Now, in saying all these, it is not my purpose at all to rub salt into the conscience of anyone of us who have felt guilt due to our past neglect towards our deceased parents. I believe firmly that whenever we come to Christ upon realisation of our sin and failures, we will find forgiveness in Him. And so if you have experiences of guilt, hesitate not to flee to Christ at all, weep before Him for your negligence, but doubt not that He has forgiven as soon as you have poured your hearts to Him. But for those of us whose parents are still living, let us take heed to do what is required of us cheerfully. Let none of us tempt God by thinking that we can escape any neglect simply by rationalising that we can find forgiveness when the time comes (Rom 6:1ff).

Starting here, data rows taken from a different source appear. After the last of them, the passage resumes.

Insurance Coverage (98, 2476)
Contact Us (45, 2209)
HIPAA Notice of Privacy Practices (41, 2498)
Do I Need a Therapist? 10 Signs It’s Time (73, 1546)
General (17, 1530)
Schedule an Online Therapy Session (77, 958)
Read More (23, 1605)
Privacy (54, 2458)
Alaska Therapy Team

In the second place, if we have done what we could, given the limitations of our providential circumstances and limitations, then we need not feel guilt even if our parents should perish in unbelief. Neither need we question why God has not allowed them to live a little longer that we may have more opportunities to bring the gospel to them. Always remember that God has determined the eternal destiny of every person from all eternity, and He has also appointed their time of death (Ecc 3:2; Heb 9:27). Before our parents die, we do not know if they have been elected of God, and so we must make every effort to seek their salvation. But once our parents depart, then even if they depart in unbelief, we must acquiesce to the will of God. Yes, it is natural to grieve, but we must not let guilt overwhelm us, for salvation is ultimately in the hands of the Lord.

In the third place, if our parents were to die in the faith, then albeit the feeling of lost, we must be thankful to the Lord that they are brought into the comfortable presence of Christ to be with Him for all eternity. We must not weep unduly as though we do not believe that they are in a far better place (see 1 Thessalonians 4:13).


Although under normal circumstances, it is a general principle that “the children ought not to lay up for the parents, but the parents for the children” (2 Cor 12:14), yet it is good and acceptable before God for children to “requite their parents” (1 Tim 5:4). All of us owe our parents a great debt, and so we ought to study how to requite their kindness towards us. Has the Lord blessed us with salvation and a greater light of the gospel? Woe are we if we hide the light in a bushel or sound an uncertain trumpet with our unchristian attitudes and manner of life. May the Lord grant us courage and wisdom, therefore, to show love and care in tangible and spiritual means towards these who have been instruments of the Lord for our nurture from infancy.